── Passage provided ──

Kalshi’s valuation has risen to $5 billion; FanDuel and CME are preparing to launch prediction products to compete; by 2025, institutional capital will account for about 55% of prediction market capital. This mirrors the evolution path from 2017 DEX to 2021 DeFi to 2024 prediction market tech stacks.
Prediction markets will gradually shift from “event outcome prediction” toward high-frequency trading, structured options, and leveraged contracts. Typical paths:
• Short-term event contracts (e.g., Limitless 30-minute contracts) → high-frequency volatility tools
• Leveraged trading (e.g., Flipr 5x) → integration with DeFi leverage protocols, forming on-chain derivatives ecosystems
• Range predictions, spread arbitrage → evolving into structured options and financial derivatives
Simultaneously, cross-chain and cross-platform liquidity aggregation will become core. Aggregators will combine order books from different platforms to offer optimal prices and settlement solutions, akin to “Prediction Market 1inch.”
Prediction market prices already reflect “event probabilities”; in the future, they will become key data sources for institutional quantification, asset allocation, and risk management. Product forms include:
• Data subscriptions: real-time market probabilities, top account behaviors, arbitrage opportunities
• Indexing: combining different prediction results into “creator indices” or “event indices” for secondary trading or DeFi embedding
• Visualization terminals: “Prediction Market Bloomberg Terminal” style, providing direct strategy signals
Meanwhile, AI will participate in market generation, automated settlement, content analysis, and risk control: automatically generating event markets (zero manual intervention), intelligent odds adjustment, and AI agents/Copilots involved in trading predictions.
Prediction markets will resemble DeFi Lego blocks: market creation, settlement, liquidity, oracles, AI agents, etc., as modular components that can be plugged in, reducing technical barriers and supporting multi-chain deployment.
• Gnosis CTF → Standardized asset issuance
• Azuro Protocol → Betting middleware
• Polymarket/Kalshi → Core settlement layer
Multi-chain deployment and cross-chain order aggregation will become standard: chains like Base, Polygon, Solana will serve as the backbone for vertical tracks.

───

Could you return, word for word, the part of the prediction markets passage above starting with "Kalshi’s valuation has" and going on through "market tech stacks."?

── Entries shown ──

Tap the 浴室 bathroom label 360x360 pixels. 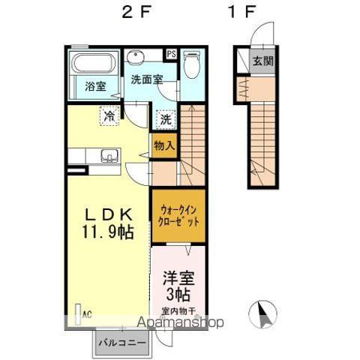95,86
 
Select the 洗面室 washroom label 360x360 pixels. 147,80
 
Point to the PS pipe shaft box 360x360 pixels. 171,54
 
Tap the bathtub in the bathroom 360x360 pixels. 92,63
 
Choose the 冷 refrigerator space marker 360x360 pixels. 110,116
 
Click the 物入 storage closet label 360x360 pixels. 164,146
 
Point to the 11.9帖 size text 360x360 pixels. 109,232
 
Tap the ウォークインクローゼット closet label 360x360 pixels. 178,216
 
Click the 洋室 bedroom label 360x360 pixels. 179,277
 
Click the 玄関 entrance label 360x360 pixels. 262,61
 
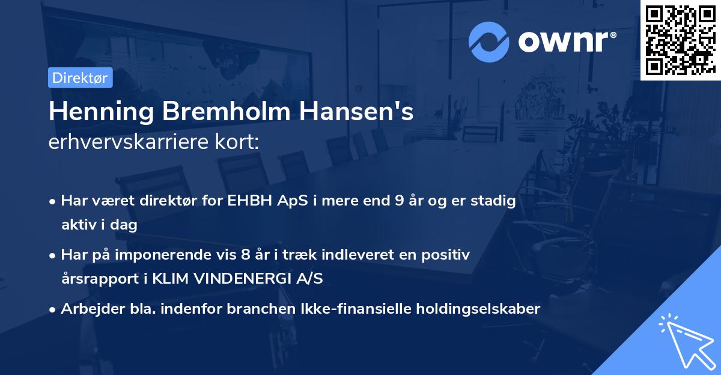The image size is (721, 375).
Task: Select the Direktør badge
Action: (80, 78)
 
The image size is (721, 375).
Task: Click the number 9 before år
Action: (399, 201)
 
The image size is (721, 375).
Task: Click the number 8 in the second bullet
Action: (245, 255)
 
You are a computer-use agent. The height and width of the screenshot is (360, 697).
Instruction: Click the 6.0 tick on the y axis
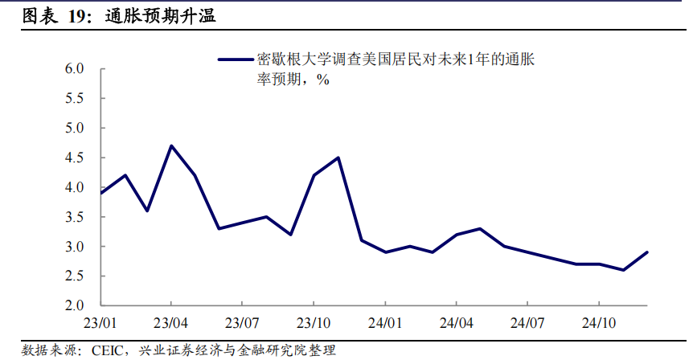[x=76, y=69]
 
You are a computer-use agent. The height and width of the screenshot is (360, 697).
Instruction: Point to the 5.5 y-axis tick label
[x=76, y=99]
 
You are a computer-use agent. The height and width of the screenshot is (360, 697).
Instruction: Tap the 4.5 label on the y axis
[x=76, y=158]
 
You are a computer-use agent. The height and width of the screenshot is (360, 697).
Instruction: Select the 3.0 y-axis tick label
[x=76, y=247]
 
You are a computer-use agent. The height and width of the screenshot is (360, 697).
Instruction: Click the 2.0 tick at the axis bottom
[x=76, y=306]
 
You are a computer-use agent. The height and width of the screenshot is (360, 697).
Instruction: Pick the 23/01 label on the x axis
[x=100, y=323]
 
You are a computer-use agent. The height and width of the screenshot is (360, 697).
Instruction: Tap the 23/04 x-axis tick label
[x=172, y=323]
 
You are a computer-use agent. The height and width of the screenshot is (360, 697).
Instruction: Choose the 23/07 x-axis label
[x=243, y=323]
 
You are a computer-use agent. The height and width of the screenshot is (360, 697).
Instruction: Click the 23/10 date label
[x=314, y=323]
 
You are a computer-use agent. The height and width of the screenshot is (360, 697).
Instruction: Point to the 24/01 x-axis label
[x=385, y=323]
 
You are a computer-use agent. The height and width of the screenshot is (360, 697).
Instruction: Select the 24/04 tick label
[x=457, y=323]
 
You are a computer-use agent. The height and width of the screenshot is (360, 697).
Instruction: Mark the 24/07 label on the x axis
[x=527, y=323]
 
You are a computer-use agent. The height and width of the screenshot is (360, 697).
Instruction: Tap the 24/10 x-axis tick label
[x=599, y=323]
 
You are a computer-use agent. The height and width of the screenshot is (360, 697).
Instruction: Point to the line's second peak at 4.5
[x=338, y=158]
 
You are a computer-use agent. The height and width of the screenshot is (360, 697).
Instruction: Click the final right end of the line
[x=647, y=252]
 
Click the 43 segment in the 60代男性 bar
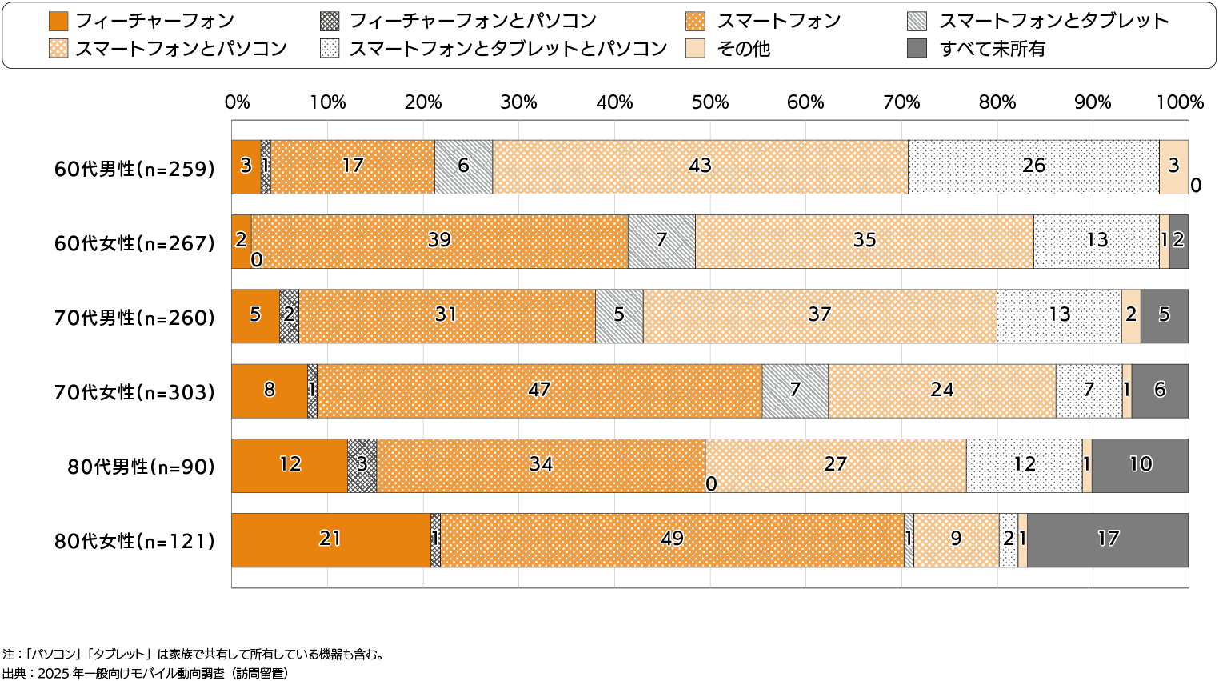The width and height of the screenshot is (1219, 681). tap(700, 166)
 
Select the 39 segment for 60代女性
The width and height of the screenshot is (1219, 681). tap(439, 241)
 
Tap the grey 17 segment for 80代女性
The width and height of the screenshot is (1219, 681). tap(1108, 539)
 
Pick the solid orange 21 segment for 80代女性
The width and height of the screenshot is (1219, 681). tap(330, 539)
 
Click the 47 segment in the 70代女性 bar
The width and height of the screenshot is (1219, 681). tap(539, 391)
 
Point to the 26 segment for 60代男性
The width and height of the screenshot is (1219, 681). tap(1033, 166)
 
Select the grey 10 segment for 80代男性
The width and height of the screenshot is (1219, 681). tap(1140, 465)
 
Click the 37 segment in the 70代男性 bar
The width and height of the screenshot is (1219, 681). tap(820, 315)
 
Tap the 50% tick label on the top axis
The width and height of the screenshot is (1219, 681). tap(710, 102)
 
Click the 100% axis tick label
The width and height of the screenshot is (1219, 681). tap(1181, 102)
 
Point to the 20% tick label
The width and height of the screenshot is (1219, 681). tap(423, 102)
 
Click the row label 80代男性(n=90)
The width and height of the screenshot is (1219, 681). tap(142, 467)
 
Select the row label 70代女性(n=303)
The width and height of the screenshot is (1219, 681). tap(134, 392)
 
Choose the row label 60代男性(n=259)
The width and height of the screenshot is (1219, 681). tap(134, 169)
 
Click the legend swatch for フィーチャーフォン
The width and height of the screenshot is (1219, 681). tap(58, 21)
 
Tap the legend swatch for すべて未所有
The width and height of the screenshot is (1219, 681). tap(917, 49)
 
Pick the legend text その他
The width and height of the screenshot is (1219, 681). tap(744, 49)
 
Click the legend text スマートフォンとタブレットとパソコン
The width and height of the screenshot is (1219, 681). tap(508, 49)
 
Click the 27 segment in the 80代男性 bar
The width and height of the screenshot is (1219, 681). tap(835, 465)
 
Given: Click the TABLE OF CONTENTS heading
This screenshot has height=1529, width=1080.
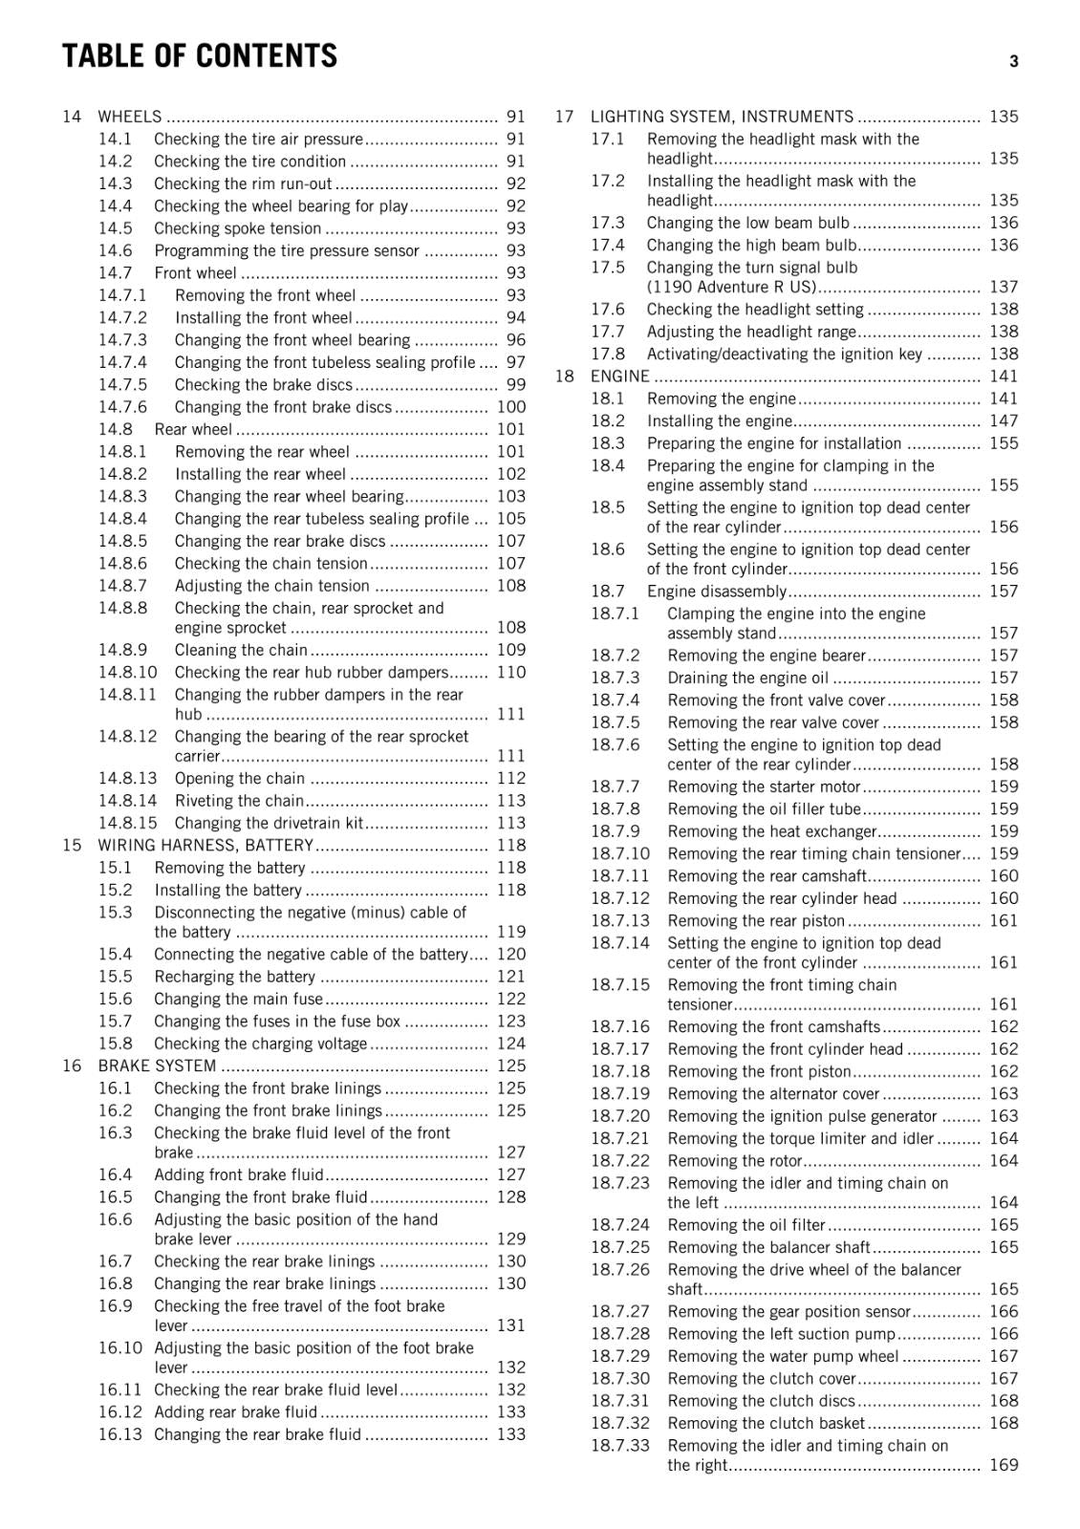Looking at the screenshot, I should coord(200,56).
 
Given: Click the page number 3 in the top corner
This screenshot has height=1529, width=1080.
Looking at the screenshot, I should coord(1013,62).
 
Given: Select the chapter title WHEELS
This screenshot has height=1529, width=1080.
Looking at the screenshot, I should coord(130,117).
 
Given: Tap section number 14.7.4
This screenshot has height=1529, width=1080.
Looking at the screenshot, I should coord(122,362).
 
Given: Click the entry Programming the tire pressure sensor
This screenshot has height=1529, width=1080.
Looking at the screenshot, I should coord(287,250).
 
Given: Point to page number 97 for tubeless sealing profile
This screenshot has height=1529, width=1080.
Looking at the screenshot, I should coord(515,362).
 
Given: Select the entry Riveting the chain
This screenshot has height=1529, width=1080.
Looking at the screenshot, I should coord(239,801).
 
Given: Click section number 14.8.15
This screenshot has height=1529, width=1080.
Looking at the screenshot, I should coord(127,823).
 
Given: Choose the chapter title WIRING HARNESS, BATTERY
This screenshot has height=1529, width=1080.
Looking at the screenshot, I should coord(205,845).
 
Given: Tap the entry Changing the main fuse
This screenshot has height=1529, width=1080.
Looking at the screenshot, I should coord(239,999).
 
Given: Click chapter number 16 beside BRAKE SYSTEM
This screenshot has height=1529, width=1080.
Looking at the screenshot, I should coord(72,1066).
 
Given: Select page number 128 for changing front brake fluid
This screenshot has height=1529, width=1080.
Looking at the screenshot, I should coord(511,1196).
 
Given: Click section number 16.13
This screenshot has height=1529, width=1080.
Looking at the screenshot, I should coord(119,1433).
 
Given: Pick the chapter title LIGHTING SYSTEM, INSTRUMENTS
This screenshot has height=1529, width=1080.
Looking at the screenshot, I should coord(722,117).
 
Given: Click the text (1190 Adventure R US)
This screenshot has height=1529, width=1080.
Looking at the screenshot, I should coord(731,287).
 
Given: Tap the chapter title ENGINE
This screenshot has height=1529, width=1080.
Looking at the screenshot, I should coord(619,376).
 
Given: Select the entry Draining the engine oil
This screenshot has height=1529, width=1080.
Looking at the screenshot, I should coord(748,678).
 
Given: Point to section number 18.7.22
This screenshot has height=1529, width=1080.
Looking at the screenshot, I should coord(619,1160).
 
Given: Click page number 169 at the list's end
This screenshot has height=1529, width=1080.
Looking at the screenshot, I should coord(1004,1465).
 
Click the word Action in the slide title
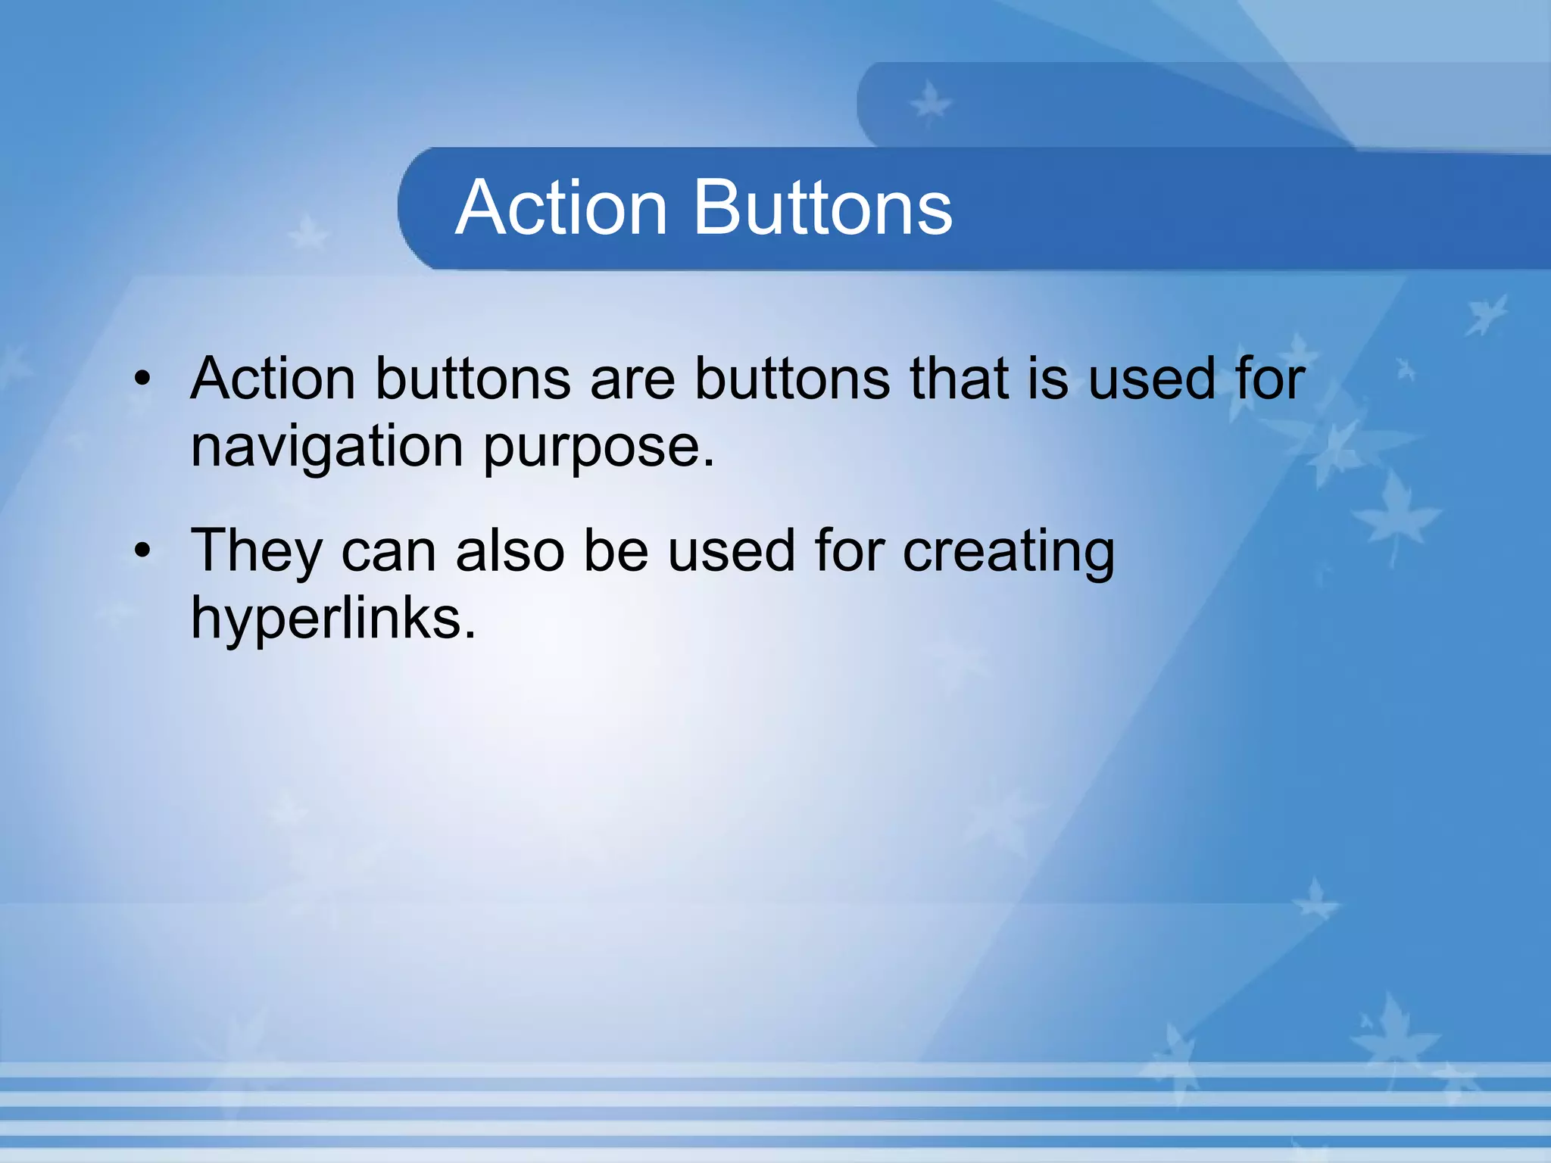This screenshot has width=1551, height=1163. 561,207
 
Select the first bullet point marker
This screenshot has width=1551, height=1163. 142,379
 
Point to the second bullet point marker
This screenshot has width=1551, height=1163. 142,550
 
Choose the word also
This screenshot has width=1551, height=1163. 510,550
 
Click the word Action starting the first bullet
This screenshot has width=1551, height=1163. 273,378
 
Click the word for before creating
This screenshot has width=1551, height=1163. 849,550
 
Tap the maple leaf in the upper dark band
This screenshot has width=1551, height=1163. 930,104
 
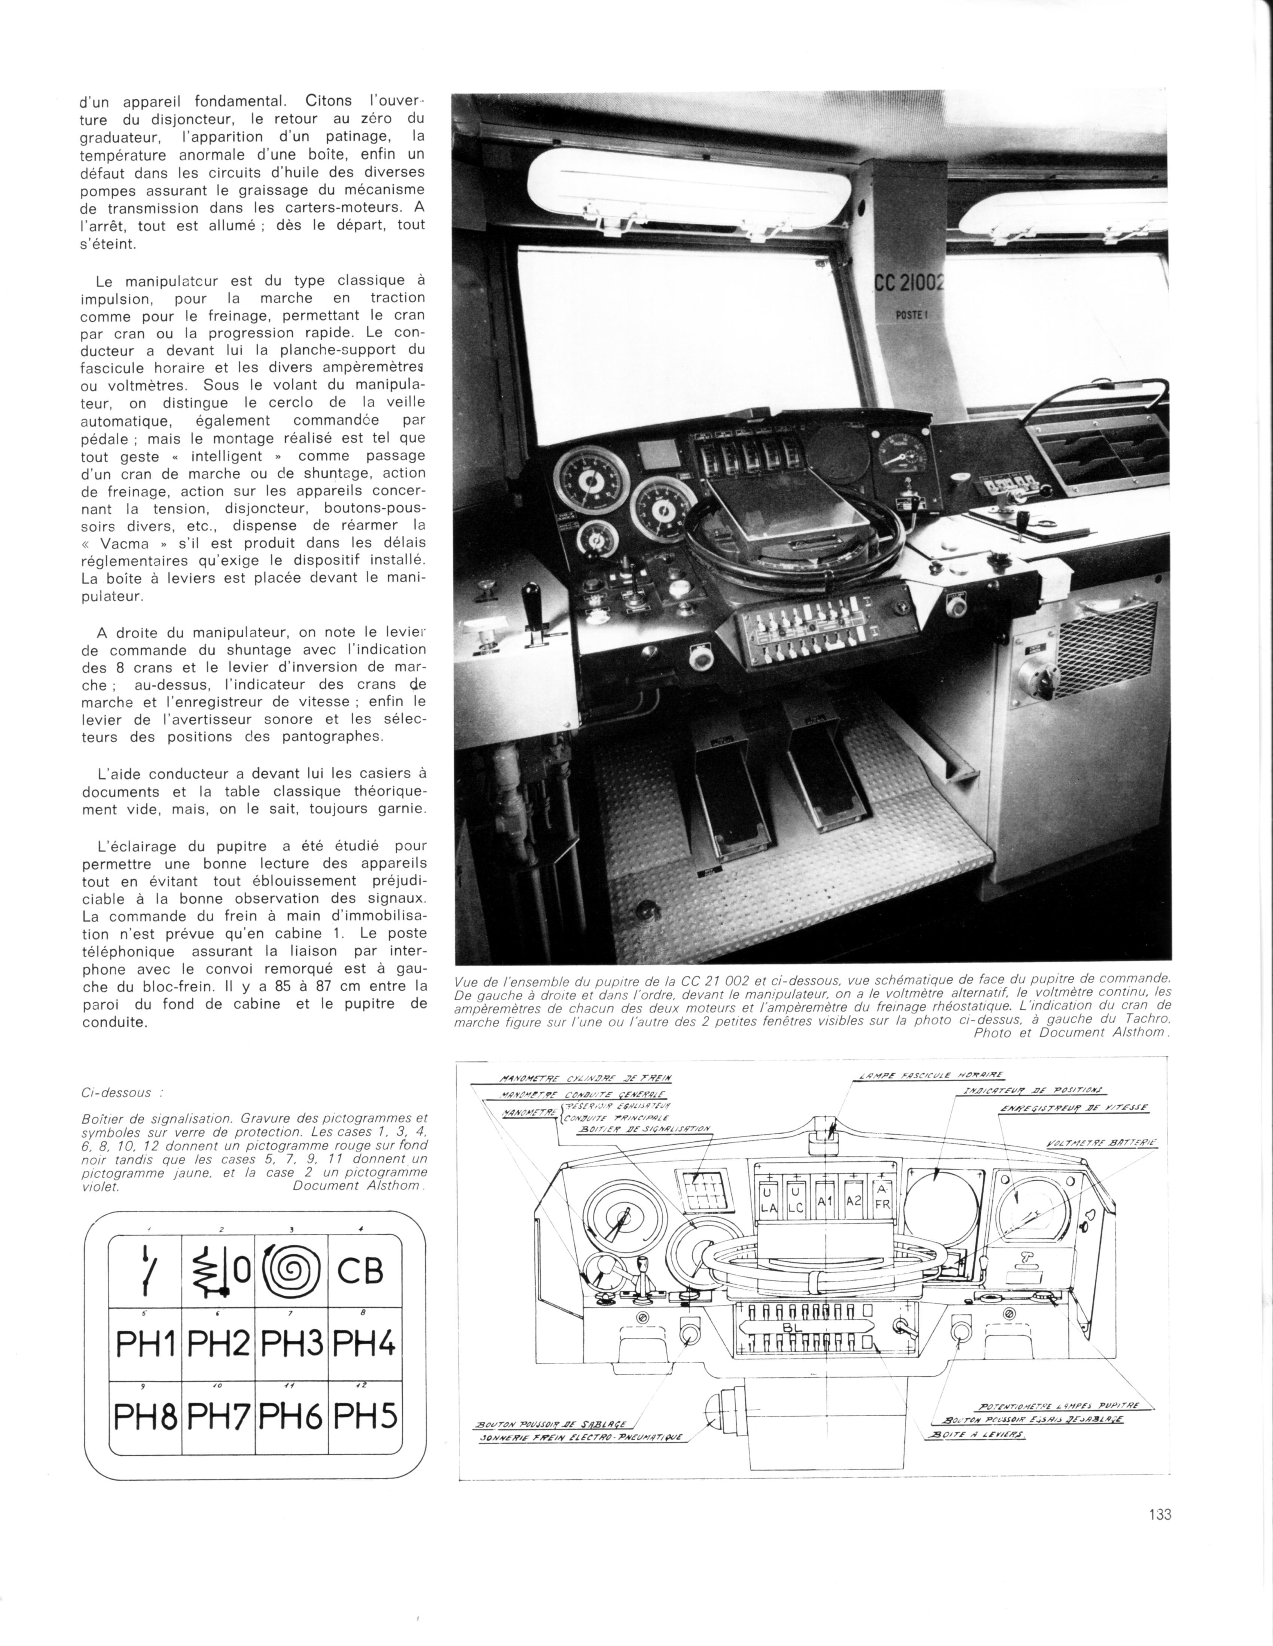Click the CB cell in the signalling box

───

> _Answer section_:
Kalshi’s valuation has risen to $5 billion; FanDuel and CME are preparing to launch prediction products to compete; by 2025, institutional capital will account for about 55% of prediction market capital. This mirrors the evolution path from 2017 DEX to 2021 DeFi to 2024 prediction market tech stacks.